Фрагмент страницы:
• • • •

Нелегко ответить на вопрос, почему человеком овладевает интерес к какой‑либо области знаний, предназначенной занять важное место в его жизни. Возможно, он родился с задатками, побуждающими его к определенному поприщу, или сыграло свою роль влияние известных учителей, или современных идей, или личного опыта, который вывел его на дальнейший путь интересных ему занятий — кто знает, какой из этих факторов определил ход его жизни? Действительно, если вам хотелось бы узнать относительное влияние всех этих факторов, нет ничего проще, чем обратиться к подробной исторической автобиографии и таким образом попытаться ответить на вопросы.
Поскольку цель данной книги отнюдь не исторический очерк, а интеллектуальная автобиография, я постараюсь отыскать несколько примеров из моей юности, которые позднее вызвали мой интерес к теориям Фрейда и Маркса и к связи между ними.
Если мне хочется понять, как смысл человеческих поступков приобретает первостепенный интерес для меня, единственного ребенка в семье с беспокойным и упрямым отцом и склонной к депрессии матерью, вполне достаточно появление интереса к странным и таинственным причинам, вызывающим человеческие реакции. Так, я живо вспоминаю один случай (мне, вероятно, было лет двенадцать), заставивший меня задуматься о том, что подготовило мой интерес к Фрейду, обнаружившийся только десять лет спустя.

• • • •

Выдержка из данных:
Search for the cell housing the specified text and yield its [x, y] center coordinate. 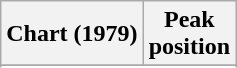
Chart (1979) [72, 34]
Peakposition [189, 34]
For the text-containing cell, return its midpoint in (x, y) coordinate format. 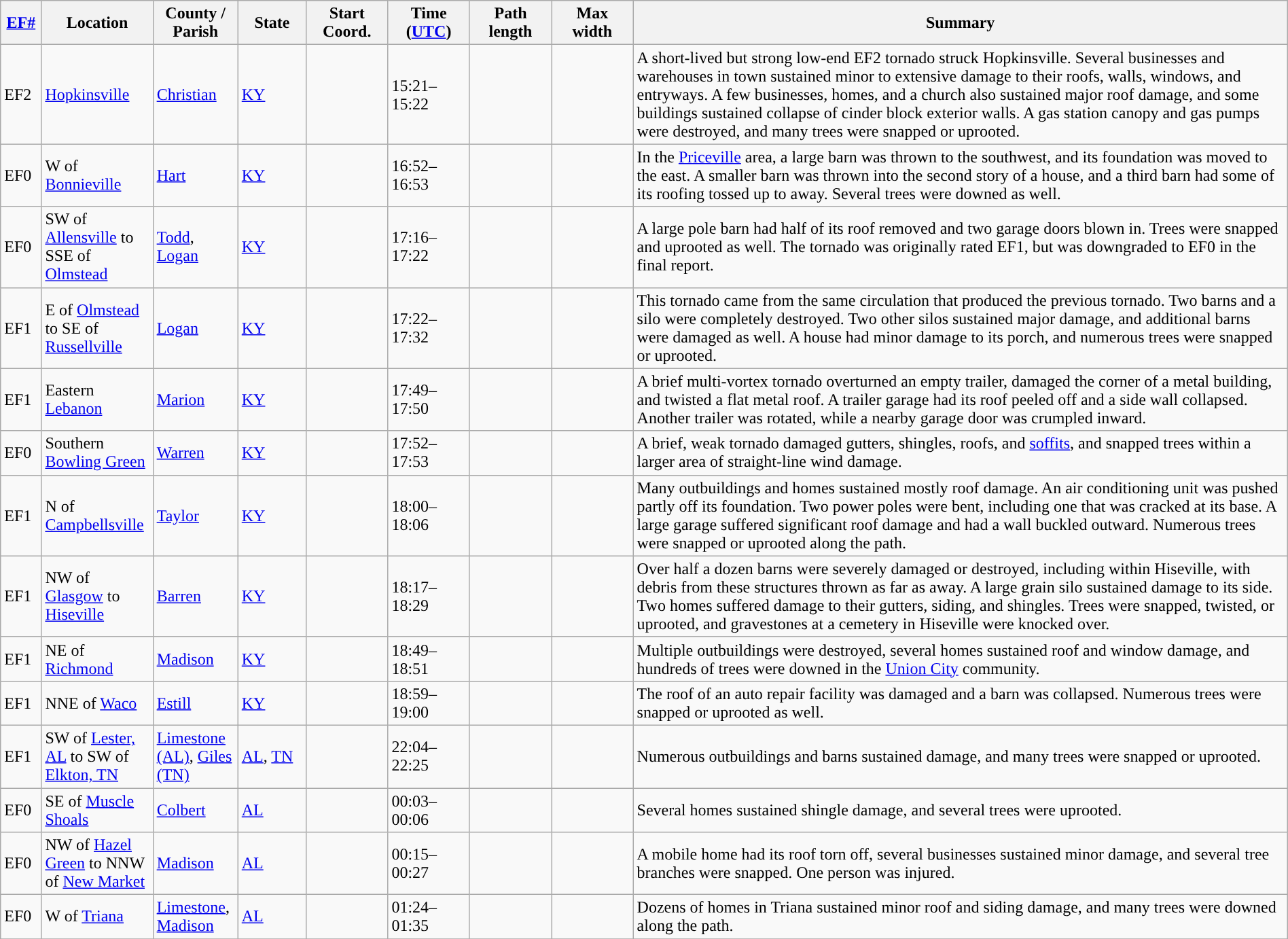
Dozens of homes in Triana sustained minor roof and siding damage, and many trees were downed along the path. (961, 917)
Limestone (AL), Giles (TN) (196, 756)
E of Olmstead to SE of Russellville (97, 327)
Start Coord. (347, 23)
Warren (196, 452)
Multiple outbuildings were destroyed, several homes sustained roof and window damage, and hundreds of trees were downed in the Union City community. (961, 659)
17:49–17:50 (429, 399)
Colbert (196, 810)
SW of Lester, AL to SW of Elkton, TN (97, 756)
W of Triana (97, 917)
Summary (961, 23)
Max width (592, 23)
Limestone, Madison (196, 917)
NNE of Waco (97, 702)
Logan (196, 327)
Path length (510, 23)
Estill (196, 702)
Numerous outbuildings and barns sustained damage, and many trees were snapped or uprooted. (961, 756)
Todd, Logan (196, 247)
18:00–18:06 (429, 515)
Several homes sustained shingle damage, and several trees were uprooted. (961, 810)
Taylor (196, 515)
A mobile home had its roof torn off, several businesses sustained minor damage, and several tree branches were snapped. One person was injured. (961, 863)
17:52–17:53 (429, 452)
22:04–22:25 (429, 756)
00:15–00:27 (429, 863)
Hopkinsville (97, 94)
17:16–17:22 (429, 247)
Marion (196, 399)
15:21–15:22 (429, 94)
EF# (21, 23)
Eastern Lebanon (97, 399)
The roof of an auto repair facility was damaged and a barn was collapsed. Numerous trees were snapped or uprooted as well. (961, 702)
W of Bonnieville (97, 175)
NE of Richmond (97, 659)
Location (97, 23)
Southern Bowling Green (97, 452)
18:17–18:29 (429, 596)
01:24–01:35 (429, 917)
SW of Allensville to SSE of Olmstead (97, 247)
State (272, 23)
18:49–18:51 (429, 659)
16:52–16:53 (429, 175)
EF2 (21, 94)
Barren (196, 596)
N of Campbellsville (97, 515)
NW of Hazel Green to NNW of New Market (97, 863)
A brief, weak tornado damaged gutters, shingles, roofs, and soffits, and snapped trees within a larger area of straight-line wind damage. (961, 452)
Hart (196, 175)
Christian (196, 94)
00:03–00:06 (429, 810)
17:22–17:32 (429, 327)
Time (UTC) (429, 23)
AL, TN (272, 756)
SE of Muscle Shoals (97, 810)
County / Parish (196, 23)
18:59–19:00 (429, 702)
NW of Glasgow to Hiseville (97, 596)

• • • •

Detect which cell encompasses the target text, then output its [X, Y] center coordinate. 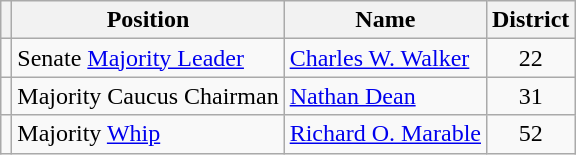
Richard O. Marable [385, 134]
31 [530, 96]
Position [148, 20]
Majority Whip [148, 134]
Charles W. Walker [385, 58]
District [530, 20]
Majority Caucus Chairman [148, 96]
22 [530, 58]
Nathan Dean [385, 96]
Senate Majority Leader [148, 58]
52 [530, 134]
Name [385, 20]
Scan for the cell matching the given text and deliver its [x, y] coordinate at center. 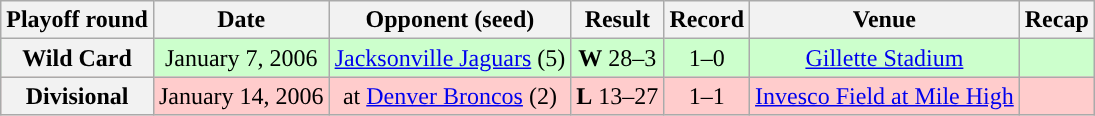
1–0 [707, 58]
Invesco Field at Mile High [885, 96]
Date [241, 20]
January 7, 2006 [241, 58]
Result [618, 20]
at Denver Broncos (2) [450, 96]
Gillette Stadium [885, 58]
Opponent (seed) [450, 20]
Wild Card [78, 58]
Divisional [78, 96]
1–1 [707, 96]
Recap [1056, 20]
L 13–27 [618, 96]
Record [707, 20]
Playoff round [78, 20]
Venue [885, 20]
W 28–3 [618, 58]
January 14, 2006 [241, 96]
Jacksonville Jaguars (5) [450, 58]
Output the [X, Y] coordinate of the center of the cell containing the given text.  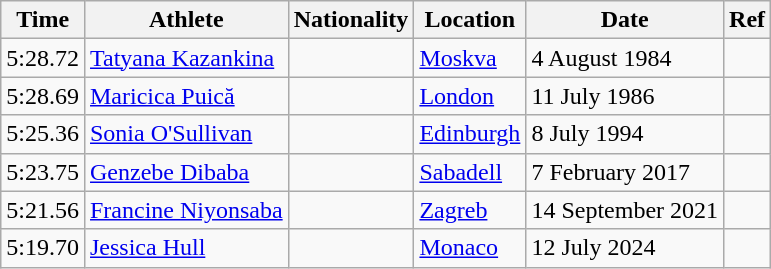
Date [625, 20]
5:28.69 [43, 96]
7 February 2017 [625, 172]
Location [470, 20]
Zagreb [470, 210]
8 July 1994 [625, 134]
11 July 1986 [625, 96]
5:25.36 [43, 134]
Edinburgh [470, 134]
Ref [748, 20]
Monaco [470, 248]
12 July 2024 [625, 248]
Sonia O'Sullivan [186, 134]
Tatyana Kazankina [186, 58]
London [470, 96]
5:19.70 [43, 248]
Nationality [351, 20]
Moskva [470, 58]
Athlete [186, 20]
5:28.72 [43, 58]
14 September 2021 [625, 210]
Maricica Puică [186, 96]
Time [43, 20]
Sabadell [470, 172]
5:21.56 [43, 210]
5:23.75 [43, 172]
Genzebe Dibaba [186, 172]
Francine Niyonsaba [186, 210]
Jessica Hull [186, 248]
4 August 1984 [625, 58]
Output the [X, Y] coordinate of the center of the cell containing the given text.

• • • •

Что нужно сделать:
a – Чем, согласно фрагменту страницы об истоках интереса к Фрейду и Марксу, является книга, если она не исторический очерк?
b – Перепишите из фрагмента страницы об истоках интереса к Фрейду и Марксу текст начиная со слов «Если мне хочется» до слов «десять лет спустя.» включительно.

Ответы:
a – Книга представляет собой интеллектуальную автобиографию.

b –
Если мне хочется понять, как смысл человеческих поступков приобретает первостепенный интерес для меня, единственного ребенка в семье с беспокойным и упрямым отцом и склонной к депрессии матерью, вполне достаточно появление интереса к странным и таинственным причинам, вызывающим человеческие реакции. Так, я живо вспоминаю один случай (мне, вероятно, было лет двенадцать), заставивший меня задуматься о том, что подготовило мой интерес к Фрейду, обнаружившийся только десять лет спустя.